(Stored data)
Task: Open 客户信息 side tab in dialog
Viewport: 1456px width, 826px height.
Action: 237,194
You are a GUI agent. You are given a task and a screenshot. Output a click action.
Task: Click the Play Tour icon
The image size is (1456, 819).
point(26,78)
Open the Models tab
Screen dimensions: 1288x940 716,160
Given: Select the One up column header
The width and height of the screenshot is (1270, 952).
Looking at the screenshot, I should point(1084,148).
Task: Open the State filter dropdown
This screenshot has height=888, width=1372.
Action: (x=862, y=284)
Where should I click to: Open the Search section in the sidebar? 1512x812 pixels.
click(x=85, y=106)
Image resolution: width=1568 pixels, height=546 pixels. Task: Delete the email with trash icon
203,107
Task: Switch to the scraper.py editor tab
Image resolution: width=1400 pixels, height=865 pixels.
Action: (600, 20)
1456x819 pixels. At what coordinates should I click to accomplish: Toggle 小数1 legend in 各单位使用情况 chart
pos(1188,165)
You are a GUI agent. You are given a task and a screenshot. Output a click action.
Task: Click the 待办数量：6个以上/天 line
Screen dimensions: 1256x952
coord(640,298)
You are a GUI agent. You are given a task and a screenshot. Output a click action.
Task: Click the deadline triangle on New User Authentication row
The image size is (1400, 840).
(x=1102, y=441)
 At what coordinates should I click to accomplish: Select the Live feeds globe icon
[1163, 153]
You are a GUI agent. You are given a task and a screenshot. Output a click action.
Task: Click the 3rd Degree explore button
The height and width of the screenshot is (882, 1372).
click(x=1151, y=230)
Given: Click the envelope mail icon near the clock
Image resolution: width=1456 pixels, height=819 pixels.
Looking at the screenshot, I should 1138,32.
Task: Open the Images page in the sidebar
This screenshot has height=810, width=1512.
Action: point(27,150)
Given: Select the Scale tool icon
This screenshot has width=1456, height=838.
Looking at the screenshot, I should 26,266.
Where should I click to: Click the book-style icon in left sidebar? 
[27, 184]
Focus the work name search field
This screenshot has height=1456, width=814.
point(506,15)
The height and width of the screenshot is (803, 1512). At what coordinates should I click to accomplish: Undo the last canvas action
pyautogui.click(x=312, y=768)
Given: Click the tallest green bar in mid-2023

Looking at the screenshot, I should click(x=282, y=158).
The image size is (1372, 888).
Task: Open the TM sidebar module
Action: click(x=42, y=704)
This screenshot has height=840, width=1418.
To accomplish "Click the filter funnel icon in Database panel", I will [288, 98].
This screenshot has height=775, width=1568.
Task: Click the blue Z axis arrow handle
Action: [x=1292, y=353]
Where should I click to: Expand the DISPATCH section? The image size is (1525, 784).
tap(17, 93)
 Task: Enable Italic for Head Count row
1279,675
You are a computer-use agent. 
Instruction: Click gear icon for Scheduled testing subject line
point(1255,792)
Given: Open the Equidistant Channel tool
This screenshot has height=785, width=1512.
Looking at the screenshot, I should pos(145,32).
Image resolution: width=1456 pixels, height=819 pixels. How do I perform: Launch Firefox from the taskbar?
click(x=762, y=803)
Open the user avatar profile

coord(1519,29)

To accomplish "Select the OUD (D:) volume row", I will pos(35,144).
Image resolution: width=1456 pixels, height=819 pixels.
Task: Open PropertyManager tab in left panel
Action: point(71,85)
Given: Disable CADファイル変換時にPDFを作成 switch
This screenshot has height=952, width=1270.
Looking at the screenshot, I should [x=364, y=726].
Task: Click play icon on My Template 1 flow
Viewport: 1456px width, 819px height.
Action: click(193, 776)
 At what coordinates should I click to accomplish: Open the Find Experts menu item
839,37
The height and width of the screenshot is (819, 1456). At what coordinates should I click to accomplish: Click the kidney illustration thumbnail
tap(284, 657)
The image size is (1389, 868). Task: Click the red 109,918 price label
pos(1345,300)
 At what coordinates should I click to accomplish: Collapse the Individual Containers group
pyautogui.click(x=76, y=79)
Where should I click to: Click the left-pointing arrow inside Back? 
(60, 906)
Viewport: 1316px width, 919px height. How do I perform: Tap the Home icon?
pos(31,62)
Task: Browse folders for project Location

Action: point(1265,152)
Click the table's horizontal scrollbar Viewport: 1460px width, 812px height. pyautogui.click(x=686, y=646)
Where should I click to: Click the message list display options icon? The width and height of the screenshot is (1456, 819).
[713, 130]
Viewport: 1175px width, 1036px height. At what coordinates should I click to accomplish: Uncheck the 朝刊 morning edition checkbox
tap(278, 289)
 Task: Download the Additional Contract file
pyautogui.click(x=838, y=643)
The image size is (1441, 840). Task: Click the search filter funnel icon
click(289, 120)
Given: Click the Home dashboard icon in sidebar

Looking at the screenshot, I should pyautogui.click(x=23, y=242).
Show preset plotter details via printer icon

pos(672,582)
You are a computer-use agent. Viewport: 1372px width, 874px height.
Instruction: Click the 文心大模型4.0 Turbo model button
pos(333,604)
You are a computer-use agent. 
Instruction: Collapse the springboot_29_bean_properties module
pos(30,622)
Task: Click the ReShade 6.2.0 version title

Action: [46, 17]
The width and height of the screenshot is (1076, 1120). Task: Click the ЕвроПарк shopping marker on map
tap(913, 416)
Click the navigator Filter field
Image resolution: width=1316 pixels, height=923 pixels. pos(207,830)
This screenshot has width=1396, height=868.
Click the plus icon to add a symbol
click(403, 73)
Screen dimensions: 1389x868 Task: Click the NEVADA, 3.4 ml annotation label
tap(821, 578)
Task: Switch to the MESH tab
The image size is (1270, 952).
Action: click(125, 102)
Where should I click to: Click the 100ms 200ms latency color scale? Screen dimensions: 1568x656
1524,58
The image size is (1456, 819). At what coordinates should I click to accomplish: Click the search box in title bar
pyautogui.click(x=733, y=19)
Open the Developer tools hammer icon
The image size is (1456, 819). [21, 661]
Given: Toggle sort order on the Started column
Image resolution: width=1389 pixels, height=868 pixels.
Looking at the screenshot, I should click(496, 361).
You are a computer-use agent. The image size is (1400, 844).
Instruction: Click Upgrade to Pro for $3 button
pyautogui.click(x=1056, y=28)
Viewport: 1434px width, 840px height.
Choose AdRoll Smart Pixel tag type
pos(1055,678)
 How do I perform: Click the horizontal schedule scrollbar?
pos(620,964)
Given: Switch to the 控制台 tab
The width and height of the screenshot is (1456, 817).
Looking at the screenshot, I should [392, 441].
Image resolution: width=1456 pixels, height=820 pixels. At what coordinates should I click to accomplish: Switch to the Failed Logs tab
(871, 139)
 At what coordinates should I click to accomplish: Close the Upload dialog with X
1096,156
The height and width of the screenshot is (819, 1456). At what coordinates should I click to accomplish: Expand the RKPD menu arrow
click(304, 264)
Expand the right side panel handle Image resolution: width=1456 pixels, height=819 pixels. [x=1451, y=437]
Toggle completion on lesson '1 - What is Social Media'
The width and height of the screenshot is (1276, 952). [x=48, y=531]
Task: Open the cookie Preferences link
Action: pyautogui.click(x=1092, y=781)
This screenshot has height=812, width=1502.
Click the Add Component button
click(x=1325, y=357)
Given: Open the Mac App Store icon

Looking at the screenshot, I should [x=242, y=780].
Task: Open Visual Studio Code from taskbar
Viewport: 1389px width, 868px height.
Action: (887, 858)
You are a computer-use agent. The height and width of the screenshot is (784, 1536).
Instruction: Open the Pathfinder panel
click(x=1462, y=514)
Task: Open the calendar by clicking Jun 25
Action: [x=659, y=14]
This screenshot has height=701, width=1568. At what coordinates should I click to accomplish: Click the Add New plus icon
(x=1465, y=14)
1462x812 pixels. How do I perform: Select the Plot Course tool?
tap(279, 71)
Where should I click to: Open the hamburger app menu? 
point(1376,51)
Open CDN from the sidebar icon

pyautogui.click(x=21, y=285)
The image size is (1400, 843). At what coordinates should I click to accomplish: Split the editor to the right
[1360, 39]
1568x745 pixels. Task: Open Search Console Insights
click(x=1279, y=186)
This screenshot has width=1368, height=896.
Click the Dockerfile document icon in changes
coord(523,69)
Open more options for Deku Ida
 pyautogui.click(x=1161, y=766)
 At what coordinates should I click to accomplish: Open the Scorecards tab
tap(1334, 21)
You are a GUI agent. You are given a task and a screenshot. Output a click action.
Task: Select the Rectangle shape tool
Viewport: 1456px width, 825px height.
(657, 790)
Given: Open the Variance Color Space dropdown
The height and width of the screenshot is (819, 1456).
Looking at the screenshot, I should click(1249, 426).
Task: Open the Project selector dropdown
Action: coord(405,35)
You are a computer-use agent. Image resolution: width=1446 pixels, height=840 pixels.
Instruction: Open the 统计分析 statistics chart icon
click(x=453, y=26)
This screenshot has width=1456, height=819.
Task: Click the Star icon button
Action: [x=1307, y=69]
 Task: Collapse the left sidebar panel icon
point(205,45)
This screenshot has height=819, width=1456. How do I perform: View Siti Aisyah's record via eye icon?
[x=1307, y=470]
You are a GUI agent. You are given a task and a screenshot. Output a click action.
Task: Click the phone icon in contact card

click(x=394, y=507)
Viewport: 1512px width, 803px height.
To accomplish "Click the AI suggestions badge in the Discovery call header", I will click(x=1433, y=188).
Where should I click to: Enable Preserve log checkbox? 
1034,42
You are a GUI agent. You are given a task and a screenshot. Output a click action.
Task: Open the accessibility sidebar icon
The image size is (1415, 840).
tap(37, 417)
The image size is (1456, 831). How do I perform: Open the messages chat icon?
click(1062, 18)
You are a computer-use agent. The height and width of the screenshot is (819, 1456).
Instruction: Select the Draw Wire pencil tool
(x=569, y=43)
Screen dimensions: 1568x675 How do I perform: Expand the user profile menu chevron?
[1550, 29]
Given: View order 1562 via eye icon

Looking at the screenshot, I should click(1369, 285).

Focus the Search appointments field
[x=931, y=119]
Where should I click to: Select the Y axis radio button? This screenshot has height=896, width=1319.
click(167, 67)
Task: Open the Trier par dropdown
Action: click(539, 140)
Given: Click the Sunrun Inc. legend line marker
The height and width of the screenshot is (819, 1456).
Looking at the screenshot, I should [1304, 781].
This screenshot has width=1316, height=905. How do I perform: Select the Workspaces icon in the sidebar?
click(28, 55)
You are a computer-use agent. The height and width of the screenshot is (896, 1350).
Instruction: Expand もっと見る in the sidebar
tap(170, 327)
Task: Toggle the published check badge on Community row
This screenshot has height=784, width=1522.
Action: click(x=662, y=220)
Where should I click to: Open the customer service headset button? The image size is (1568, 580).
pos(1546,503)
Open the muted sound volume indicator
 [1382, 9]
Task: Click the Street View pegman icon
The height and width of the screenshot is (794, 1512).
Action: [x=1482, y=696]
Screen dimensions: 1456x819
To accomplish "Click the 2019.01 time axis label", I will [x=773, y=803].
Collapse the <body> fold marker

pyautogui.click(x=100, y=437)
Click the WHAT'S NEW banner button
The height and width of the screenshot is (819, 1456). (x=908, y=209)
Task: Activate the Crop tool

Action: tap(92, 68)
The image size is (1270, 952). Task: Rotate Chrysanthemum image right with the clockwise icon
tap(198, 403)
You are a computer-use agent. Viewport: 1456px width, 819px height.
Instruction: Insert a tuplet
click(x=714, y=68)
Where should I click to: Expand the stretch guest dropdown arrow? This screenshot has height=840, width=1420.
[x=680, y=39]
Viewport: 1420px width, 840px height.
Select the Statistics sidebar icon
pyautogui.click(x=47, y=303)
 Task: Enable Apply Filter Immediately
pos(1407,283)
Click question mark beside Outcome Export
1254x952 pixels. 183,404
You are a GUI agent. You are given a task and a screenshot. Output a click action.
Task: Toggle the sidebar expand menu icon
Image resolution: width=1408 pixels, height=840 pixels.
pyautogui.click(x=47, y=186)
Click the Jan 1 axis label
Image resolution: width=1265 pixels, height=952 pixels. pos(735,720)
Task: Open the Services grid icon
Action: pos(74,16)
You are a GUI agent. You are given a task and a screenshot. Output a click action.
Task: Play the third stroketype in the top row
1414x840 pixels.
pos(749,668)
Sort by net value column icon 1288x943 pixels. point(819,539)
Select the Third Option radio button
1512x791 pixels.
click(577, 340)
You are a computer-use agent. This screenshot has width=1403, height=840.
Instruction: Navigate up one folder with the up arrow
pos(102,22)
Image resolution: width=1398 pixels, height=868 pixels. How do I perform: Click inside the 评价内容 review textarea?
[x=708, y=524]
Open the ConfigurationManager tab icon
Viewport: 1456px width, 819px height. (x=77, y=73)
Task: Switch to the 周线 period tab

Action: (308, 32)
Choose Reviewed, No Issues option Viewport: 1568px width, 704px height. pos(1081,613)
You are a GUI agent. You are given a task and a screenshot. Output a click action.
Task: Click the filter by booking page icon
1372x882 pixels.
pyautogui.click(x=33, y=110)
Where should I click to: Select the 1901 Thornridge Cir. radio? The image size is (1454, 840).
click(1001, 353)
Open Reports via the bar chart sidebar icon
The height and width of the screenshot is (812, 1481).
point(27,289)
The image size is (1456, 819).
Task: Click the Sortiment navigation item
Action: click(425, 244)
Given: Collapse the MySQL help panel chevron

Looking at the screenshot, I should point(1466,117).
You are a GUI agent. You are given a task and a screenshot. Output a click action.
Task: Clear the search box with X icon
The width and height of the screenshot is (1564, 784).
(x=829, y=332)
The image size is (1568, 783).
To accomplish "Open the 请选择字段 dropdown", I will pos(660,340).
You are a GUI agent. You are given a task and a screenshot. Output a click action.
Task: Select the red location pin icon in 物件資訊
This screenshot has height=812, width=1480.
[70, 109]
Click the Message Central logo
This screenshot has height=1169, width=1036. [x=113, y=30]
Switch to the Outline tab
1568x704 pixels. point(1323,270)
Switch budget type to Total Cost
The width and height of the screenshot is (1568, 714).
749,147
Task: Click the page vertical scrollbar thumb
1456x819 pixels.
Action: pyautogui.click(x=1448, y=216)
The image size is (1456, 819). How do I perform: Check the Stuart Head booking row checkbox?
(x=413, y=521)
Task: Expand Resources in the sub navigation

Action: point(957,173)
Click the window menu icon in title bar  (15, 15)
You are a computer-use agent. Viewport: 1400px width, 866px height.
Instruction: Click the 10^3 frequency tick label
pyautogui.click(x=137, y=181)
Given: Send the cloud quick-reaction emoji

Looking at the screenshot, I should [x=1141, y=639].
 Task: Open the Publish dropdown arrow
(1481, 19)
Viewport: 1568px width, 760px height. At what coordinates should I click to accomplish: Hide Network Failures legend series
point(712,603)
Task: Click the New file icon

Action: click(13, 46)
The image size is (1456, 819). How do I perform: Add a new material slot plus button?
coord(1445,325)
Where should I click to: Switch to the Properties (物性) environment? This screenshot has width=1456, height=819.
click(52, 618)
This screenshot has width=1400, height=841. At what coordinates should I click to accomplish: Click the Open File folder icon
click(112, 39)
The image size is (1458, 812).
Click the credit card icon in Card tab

## TASK DESCRIPTION
Set every line down again exactly. Begin with the first line of the entries and finish with the line containing "Task: Open the State filter dropdown".

## PROBLEM SOLUTION
Task: Open 客户信息 side tab in dialog
Viewport: 1456px width, 826px height.
Action: 237,194
You are a GUI agent. You are given a task and a screenshot. Output a click action.
Task: Click the Play Tour icon
The image size is (1456, 819).
point(26,78)
Open the Models tab
Screen dimensions: 1288x940 716,160
Given: Select the One up column header
The width and height of the screenshot is (1270, 952).
Looking at the screenshot, I should point(1084,148).
Task: Open the State filter dropdown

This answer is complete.